**Aim:**
Decide whether each statement agrees with the call centre post below, answering yes or no and quoting the post's deciding words: (a) The post complains mainly about call centre staff who can't cope when a caller goes off-script. (b) The post presents its suggestions in no particular order. (c) The post says the person who answers a call most likely knows every aspect of the company.

**Selected excerpt:**
How to use a call centre in three easy steps

A slight deviation from my normal content. Be advised this is going to be a thinly-disguised bitch on the topic of call centres, but not the usual kind, i.e. a blogwhine/standup routine/sitcom dialogue regarding often subcontinentally located call centres with incompetent, apathetic or incoherent staff who have no idea what to do if a caller gets them off-script. No, this is a whine about people who call call centres and have no goddam idea what they’re doing and some suggestions about how to make everybody’s lives easier. Because it’s the interblarg and people have either very short attention spans or very short windows of opportunity to read time-wasting shit like this before they have to frantically start bosspamming again, I shall make a list in no particular order.

1. Be realistic.

The person who answers your call is most likely not intimate with every aspect of the company they work for!

**Supplied entries:**

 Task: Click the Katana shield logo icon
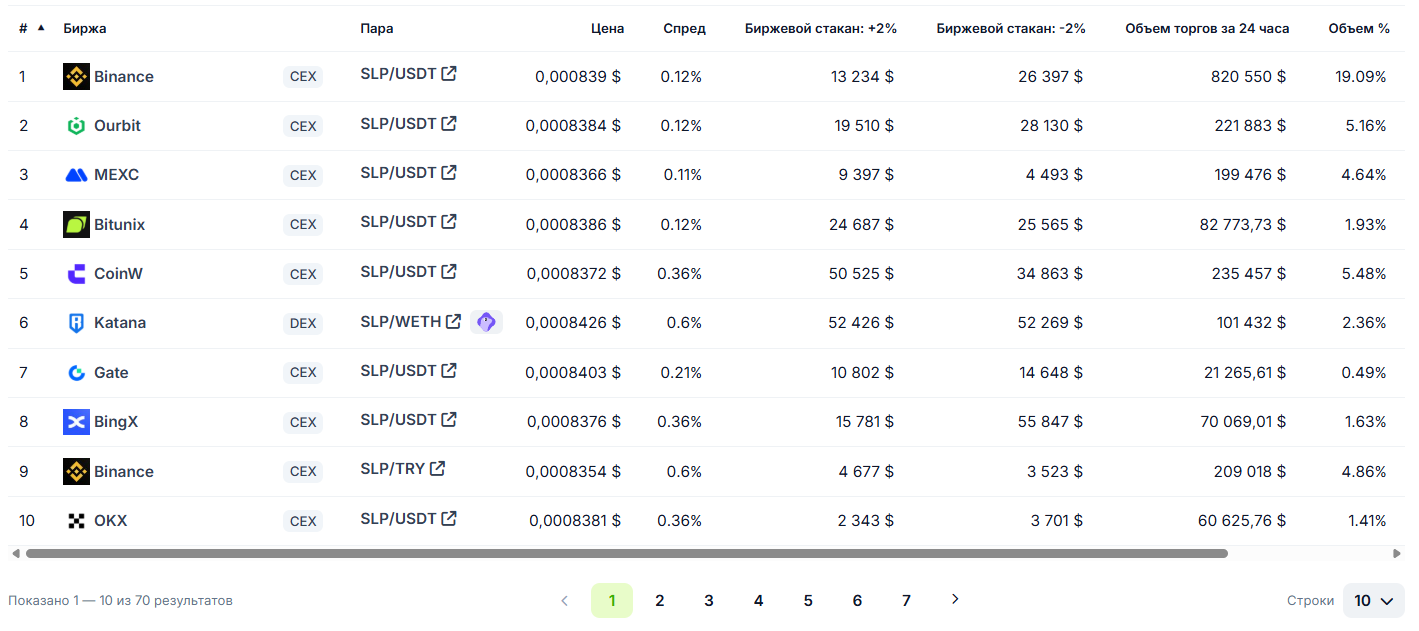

--

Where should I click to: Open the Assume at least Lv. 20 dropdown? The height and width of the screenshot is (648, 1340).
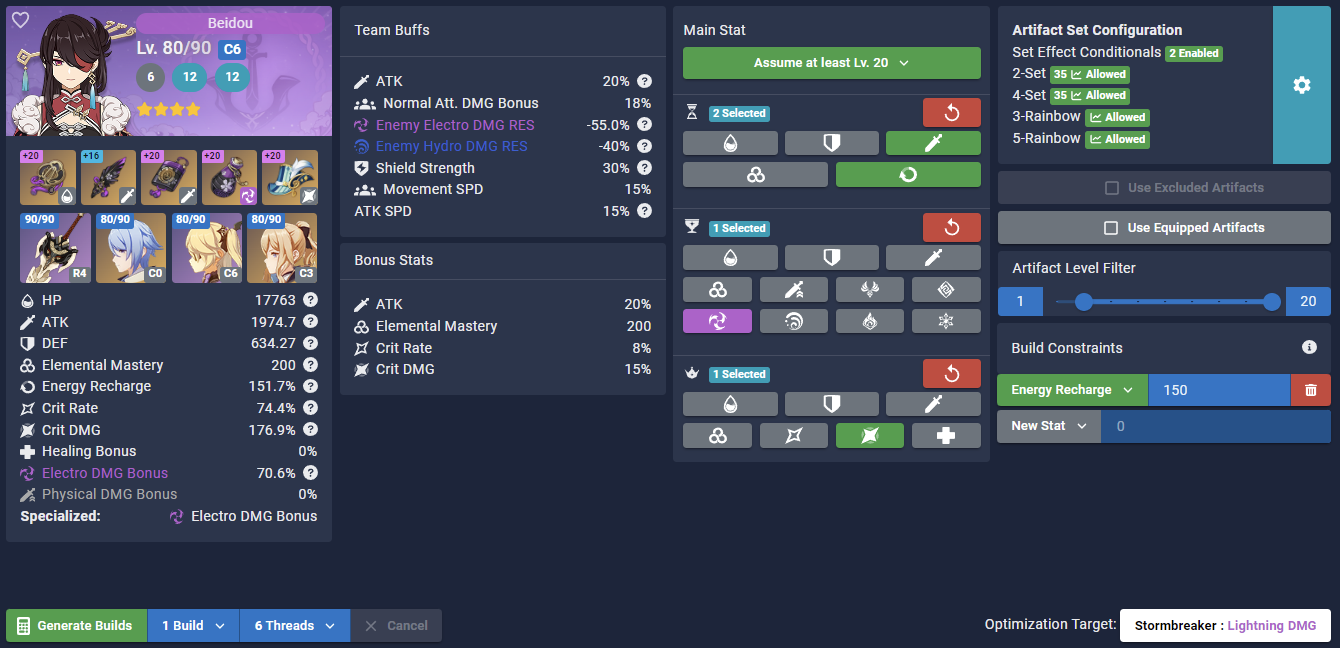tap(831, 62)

==

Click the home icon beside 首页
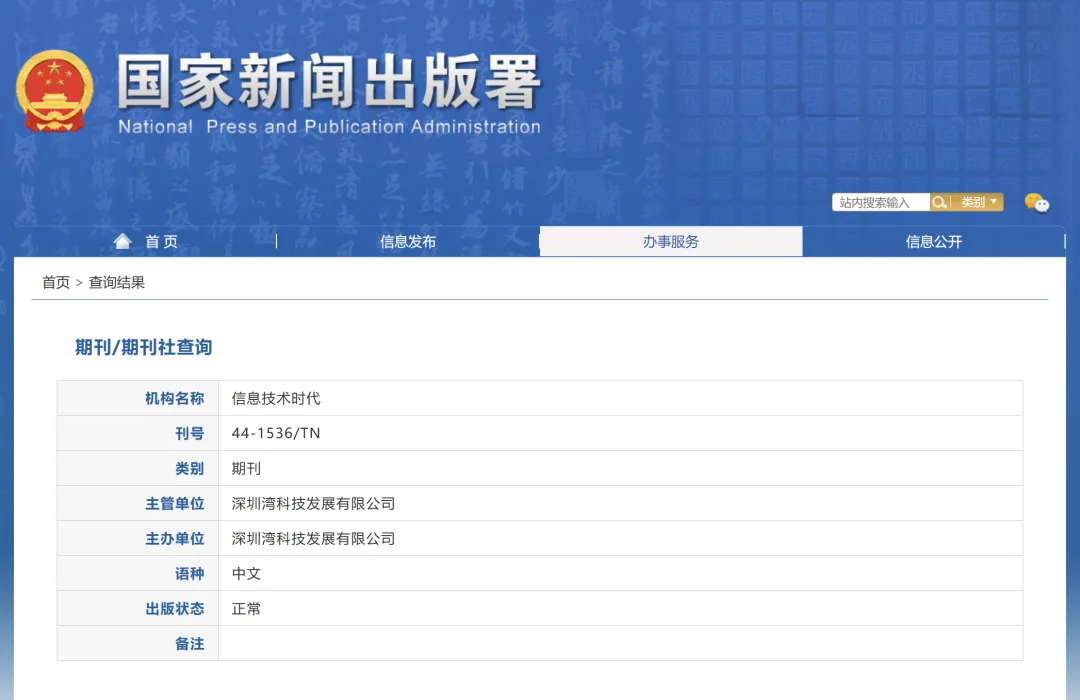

**Exercise solution:**
(a) No: "No, this is a whine about people who call call centres and have no goddam idea what they’re doing"
(b) Yes: "I shall make a list in no particular order."
(c) No: "The person who answers your call is most likely not intimate with every aspect of the company they work for!"